Hello, I had this observation while solving a problem, I can tell it is true but I cannot figure out how to concretely prove it. Maybe one of you with better mathematics than me can come up with a proof.
Here is the situation: You are given array of n positive integers. For 1<k<n, can you prove that:
- If k is even, then all subarrays of length k are palindromic IFF the entire array is just a single number repeated
- If k is odd, then all subarrays of length k are palindromic IFF the entire array is either a single number repeated, or two numbers alternating
In the picture I have illustrated the structure for n=9, and k=7 and 8. I draw an arc between two positions if by some palindromic subarray we know these two positions must have equal numbers. You can tell the assertion is true from the pictures.
I tried to prove it myself, and I think there are some tricky issues that you might run into/need to work out:
See Issues - Assume array is 1-indexed. If your proof relies on looking at the subarray starting at index i, and the very next one starting at i+1, and you iterate i thru the array, maybe you prove that for the even case, element at i must equal element at i+1 by looking at these two subarrays. The issue is you can't actually iterate i past n-k+1, so you haven't actually shown that all elements are equal.

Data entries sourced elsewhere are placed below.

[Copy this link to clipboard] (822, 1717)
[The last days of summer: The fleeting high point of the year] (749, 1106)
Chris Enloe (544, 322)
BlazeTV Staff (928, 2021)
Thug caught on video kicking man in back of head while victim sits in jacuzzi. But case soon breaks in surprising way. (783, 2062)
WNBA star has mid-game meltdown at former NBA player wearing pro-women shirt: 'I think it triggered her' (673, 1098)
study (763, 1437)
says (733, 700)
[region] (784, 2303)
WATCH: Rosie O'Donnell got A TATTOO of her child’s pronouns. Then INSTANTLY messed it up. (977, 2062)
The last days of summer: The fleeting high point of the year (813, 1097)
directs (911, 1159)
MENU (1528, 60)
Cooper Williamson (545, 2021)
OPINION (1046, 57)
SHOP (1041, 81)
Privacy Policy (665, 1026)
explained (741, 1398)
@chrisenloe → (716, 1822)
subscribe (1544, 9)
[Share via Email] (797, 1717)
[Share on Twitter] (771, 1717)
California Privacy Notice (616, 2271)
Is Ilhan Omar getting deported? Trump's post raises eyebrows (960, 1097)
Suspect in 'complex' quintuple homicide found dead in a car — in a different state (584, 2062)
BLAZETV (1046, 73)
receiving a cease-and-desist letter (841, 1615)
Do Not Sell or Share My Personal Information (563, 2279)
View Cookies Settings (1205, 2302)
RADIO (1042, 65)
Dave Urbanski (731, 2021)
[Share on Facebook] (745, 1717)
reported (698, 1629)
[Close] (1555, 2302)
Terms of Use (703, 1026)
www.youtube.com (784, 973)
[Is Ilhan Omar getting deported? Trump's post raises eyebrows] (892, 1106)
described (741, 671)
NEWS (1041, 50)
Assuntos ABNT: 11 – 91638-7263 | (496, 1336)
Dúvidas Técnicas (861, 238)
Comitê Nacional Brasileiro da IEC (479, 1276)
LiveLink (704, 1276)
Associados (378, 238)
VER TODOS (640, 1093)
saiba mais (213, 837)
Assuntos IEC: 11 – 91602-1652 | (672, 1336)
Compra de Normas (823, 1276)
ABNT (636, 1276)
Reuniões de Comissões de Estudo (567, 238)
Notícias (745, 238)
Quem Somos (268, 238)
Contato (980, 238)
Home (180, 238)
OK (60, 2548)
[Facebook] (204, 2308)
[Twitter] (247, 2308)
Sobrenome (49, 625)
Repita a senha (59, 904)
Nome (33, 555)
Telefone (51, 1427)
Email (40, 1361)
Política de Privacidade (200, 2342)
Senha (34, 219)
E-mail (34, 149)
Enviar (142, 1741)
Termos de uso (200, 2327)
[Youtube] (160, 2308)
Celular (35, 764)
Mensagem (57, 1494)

- Let's say for the odd case you show that given the equality constraints from your first subarray (i.e., if first subarray palindromic, then we have a1=ak, a2=a_k-1, etc), and equality constraints from your second subarray, then the elements could be all equal or two different numbers alternating. You may have more subarrays than just the first two. Therefore you must verify that the equality constraints from your third subarray for example does not change things, e.g., looking at first two subarrays equality constraints gives that the elements can be same or alternating, but once you add the third, what if this enforces that elements must be equal, thus ruling out the alternating case?